INPUT DATA:

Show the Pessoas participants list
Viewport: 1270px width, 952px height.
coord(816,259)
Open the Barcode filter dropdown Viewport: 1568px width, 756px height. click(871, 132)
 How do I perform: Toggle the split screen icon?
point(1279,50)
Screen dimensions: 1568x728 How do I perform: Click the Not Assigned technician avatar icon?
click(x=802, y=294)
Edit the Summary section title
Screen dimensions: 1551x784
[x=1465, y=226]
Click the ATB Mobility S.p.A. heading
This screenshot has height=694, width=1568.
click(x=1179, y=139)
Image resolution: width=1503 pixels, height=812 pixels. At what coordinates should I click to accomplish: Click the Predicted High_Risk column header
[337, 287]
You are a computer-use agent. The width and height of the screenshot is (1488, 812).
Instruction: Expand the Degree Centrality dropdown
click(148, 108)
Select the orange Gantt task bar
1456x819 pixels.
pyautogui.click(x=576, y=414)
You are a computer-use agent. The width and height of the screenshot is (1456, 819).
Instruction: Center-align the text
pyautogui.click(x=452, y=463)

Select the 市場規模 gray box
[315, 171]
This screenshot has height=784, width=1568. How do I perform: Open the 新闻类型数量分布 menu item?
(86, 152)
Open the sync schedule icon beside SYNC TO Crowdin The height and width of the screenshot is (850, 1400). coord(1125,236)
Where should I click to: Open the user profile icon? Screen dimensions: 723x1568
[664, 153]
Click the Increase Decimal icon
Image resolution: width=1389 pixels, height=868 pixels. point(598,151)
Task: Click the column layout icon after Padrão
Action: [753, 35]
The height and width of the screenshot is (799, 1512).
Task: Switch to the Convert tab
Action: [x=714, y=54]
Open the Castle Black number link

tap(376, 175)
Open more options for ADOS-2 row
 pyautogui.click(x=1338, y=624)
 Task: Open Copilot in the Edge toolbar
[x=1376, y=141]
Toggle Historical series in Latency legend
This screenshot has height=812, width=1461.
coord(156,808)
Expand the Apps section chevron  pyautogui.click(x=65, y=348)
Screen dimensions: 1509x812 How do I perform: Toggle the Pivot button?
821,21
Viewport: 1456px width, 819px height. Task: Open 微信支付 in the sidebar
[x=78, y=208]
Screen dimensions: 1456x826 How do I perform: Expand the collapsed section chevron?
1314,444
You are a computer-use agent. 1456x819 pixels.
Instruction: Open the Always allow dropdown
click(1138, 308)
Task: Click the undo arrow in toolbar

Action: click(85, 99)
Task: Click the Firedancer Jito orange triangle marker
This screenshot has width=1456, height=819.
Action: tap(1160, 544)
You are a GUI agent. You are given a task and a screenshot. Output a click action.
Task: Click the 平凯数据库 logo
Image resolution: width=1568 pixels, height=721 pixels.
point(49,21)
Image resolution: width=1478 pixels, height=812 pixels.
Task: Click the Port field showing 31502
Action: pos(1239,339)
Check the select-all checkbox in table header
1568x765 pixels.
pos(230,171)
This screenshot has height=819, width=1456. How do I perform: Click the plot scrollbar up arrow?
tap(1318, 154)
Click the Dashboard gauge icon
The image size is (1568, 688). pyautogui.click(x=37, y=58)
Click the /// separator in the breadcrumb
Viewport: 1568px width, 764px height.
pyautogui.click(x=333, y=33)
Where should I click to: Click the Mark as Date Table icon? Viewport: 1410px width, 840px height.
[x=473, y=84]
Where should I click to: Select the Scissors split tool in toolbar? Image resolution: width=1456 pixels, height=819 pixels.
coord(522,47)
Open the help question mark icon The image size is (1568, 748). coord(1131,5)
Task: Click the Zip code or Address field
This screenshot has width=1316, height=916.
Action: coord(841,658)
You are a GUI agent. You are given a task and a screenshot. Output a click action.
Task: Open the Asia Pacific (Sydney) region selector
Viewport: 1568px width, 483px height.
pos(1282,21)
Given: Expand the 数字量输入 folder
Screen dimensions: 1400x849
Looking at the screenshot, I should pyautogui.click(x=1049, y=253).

DIRECTIONS: Each line of the data that holds "computer" should be reported.

RESULT OF THIS EXERCISE:
You are a computer-use agent. The width and height of the screenshot is (1488, 812).
You are a computer-use agent. The width and height of the screenshot is (1456, 819).
You are a computer-use agent. 1456x819 pixels.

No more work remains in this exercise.